• _AUFGABENSTELLUNG_
**1)** Geben Sie aus der Rezension zum freundin-Bildband den Abschnitt wortgetreu wieder, der mit "Man lernt Bademoden" beginnt und bis "nicht träumen lassen." reicht.
**2)** Welche Mode war laut der Rezension zum freundin-Bildband im Jahr 1976 angesagt?
**3)** Schreiben Sie die Rezension zum freundin-Bildband im Anschluss an ihren letzten Satz weiter.

Rezension: Petticoat, Dauerwelle, Schulterpolster- Prestel

Die Zeitschrift freundin feiert ihr 70 jähriges Jubiläum. Der vorliegende Bildband nimmt seine Leser (m/w) und Betrachter (m/w) mit auf eine Zeitreise durch diese Zeitschrift in die sieben vergangenen Jahrzehnte. 

Neben vielen Fotos und Textbeiträgen aus alten Ausgaben der freundin kann man zudem Texte von Guido Maria Kretschmer, Judith Williams, Judit Milberg, Peter Praschl und freundin-Chefredakteur Nikolaus Albrecht durch das deutsche Frauenleben lesen. 

Wie Guido Maria Kretschmer bemerkt, sind schöne Handschuhe in den letzten Jahrzehnten nahezu völlig verschwunden. Er vermutet, dass es daran liegt, dass sie etwas Distanziertes haben. Auch Hüte haben heute keinen hohen Stellenwert mehr. Mag vieles, was als elegant und modisch galt, dem Zeitgeist zum Opfer gefallen sein, so ist eines aber geblieben: "die Sehnsucht der Menschen, gut angezogen zu sein."

Aufnahmen aus dem Jahre 1959 zeigen sehr bunte Kleider, unter denen man offenbar die damals hochmodernen Petticoats trug. 1965 dann waren geometrische Muster à la Mondrian angesagt und 1976 schließlich die bunten Overalls. Der Zeitgeist hatte sich eindeutig in eine ganz neue Richtung bewegt und die Modeschöpfer interpretierten ihn auf ihre Weise. 

Man lernt Bademoden aus längst vergessenen Zeiten kennen, auch Handtaschen und Schuhe und freut sich, als in den frühen 1990er Jahren, die Frauen ihren Körper zu modulieren begannen. Jetzt war Bodystyling angesagt. 

Die Bräute aus den frühen 1970ern wirkten in ihren romantischen, weißen  Kleidern rückwärtsgewandt, ganz anders 2012, wo die Bräute augenscheinlich ein Standing haben, wie man sich dies im letzten Jahrhundert hätte nicht träumen lassen. 

Dann darf man sich an die Seidenblusen erinnern, die man 1991 trug. Sie sahen toll zu hautengen Jeans aus. Schade, dass diese Mode dem Gestern angehört.

• _VORLIEGENDE DATEN_
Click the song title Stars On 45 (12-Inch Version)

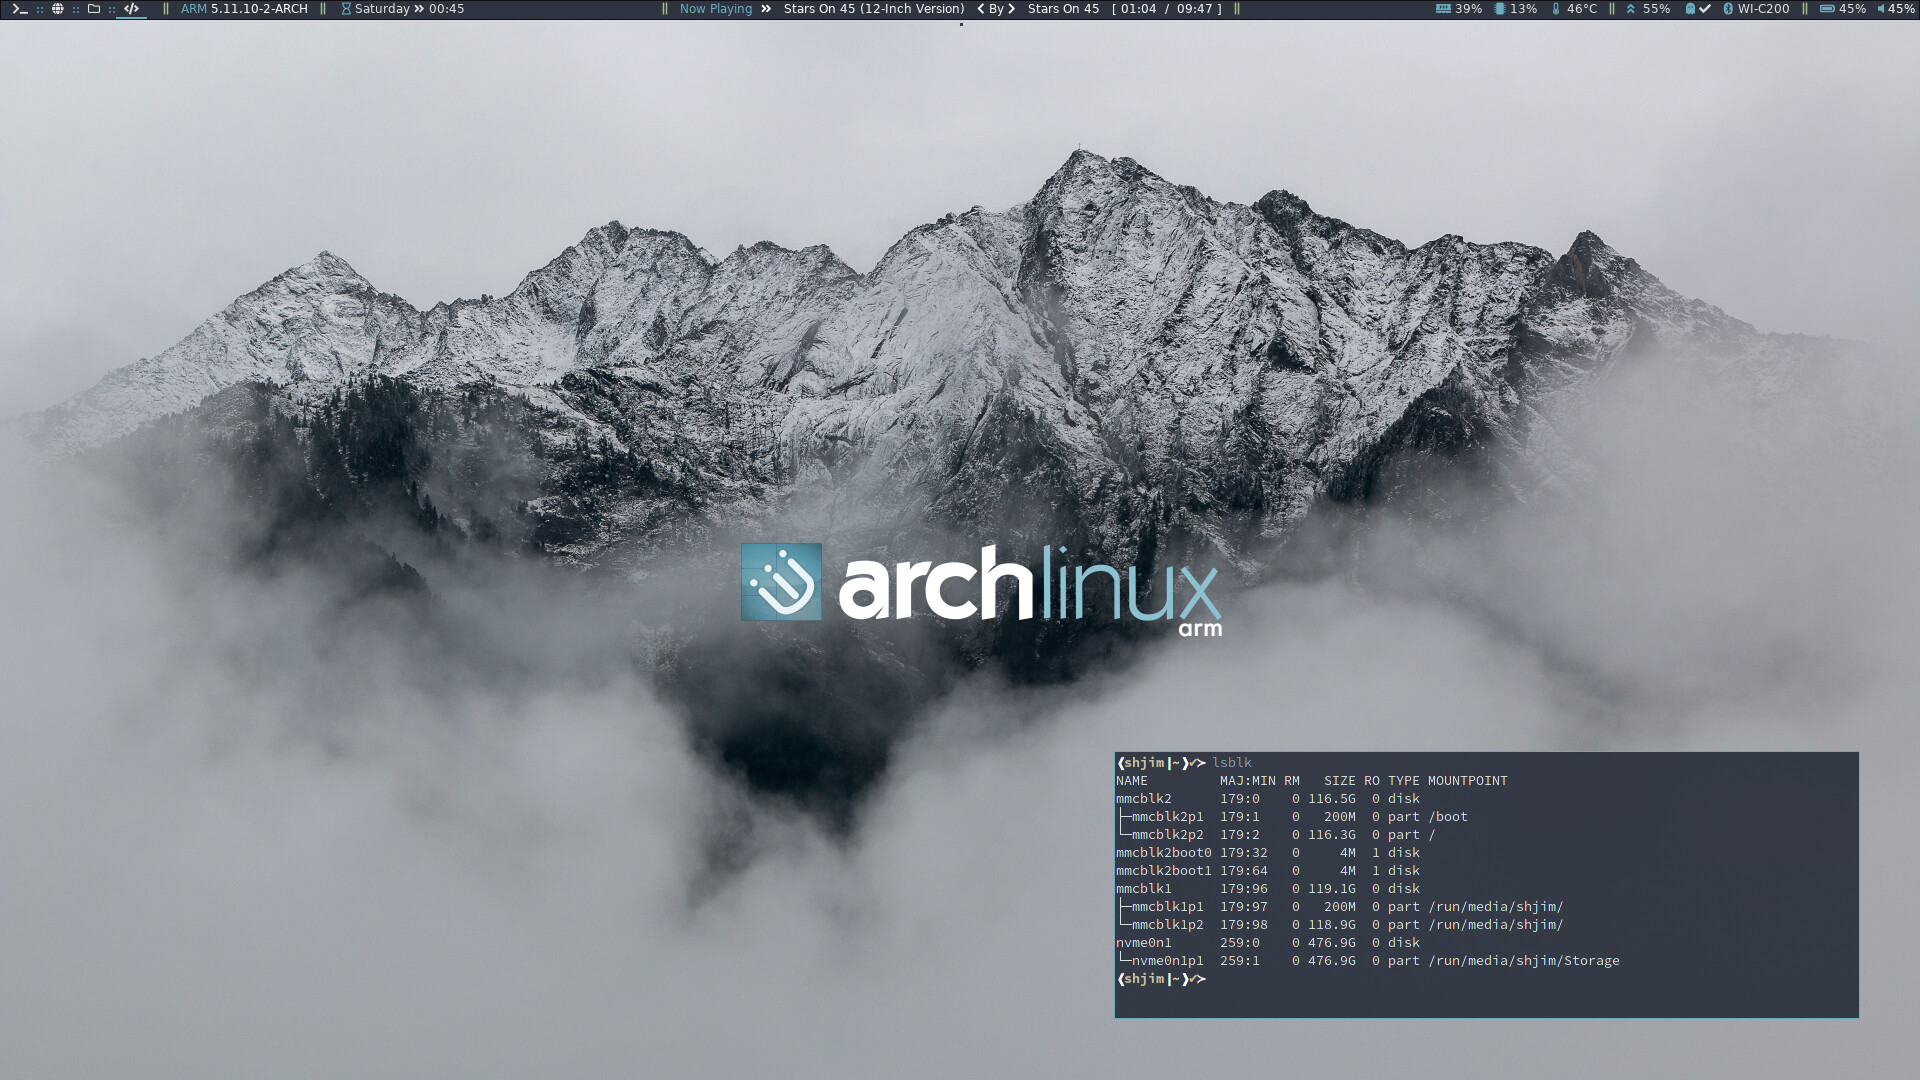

• _SCHRIFTLICHE ANTWORTEN_
**1)**
Man lernt Bademoden aus längst vergessenen Zeiten kennen, auch Handtaschen und Schuhe und freut sich, als in den frühen 1990er Jahren, die Frauen ihren Körper zu modulieren begannen. Jetzt war Bodystyling angesagt. 

Die Bräute aus den frühen 1970ern wirkten in ihren romantischen, weißen  Kleidern rückwärtsgewandt, ganz anders 2012, wo die Bräute augenscheinlich ein Standing haben, wie man sich dies im letzten Jahrhundert hätte nicht träumen lassen.

**2)** Im Jahr 1976 waren bunte Overalls angesagt.

**3)**
Im Kapitel "Beauty" lernt man Frisuren aus anderen Zeiten, lernt Utensilien für schöne Haare kennen, liest Wissenswertes über "Sieben Tage für die Schönheit" aus dem Jahre 1960 und  "Vorher-Nachher-Verblüffende Verwandlungen"  durch ein anderes Haarstyling aus dem Jahre 1994. 

Auch über "Food" wird berichtet. Ein Buffet aus dem Jahre 1964 lernt man kennen, das heute befremdlich wirkt und die Speisen aus dem Jahre 1960 gar, liegen jenseits der Grenzen des heute Vorstellbaren. Selbstgemachtes scheint gleichbleibend "in" zu sein, aber es hat heute ein anderes Niveau. Vor allem ist es viel raffinierter. 

Erinnert wird an die Phase, wo alles in Aspik gehüllt wurde und an Zeiten, wo ein "Baskischer Eintopf" als akzeptables Essen für Freunde galt, das die Gastgeberin als  weltoffen outete.

Genuss hat sich entschieden verändert.

Wohnen und Reisen ist ein weiteres Thema. Man fällt tot um, wenn man sich Schrankwände betrachtet, hergestellt in den 1960er Jahren. 

Reisen nach Venedig aus dem Jahre 1956 waren schon luxuriös, gemessen an dem Ferienleben im Freien in Zelten damals....

Lebensfragen werden in der Rubrik "Lieben und Leben" beantwortet. Auch liest man, welche Namen die begehrtesten für Neugeborene waren und dass eine Ehe im Schnitt derzeit 15 Jahre hält. 

1987 gab es einen Beitrag von Frauen, die an Computer arbeiten, damals noch ungewöhnlich, heute Gang und Gäbe...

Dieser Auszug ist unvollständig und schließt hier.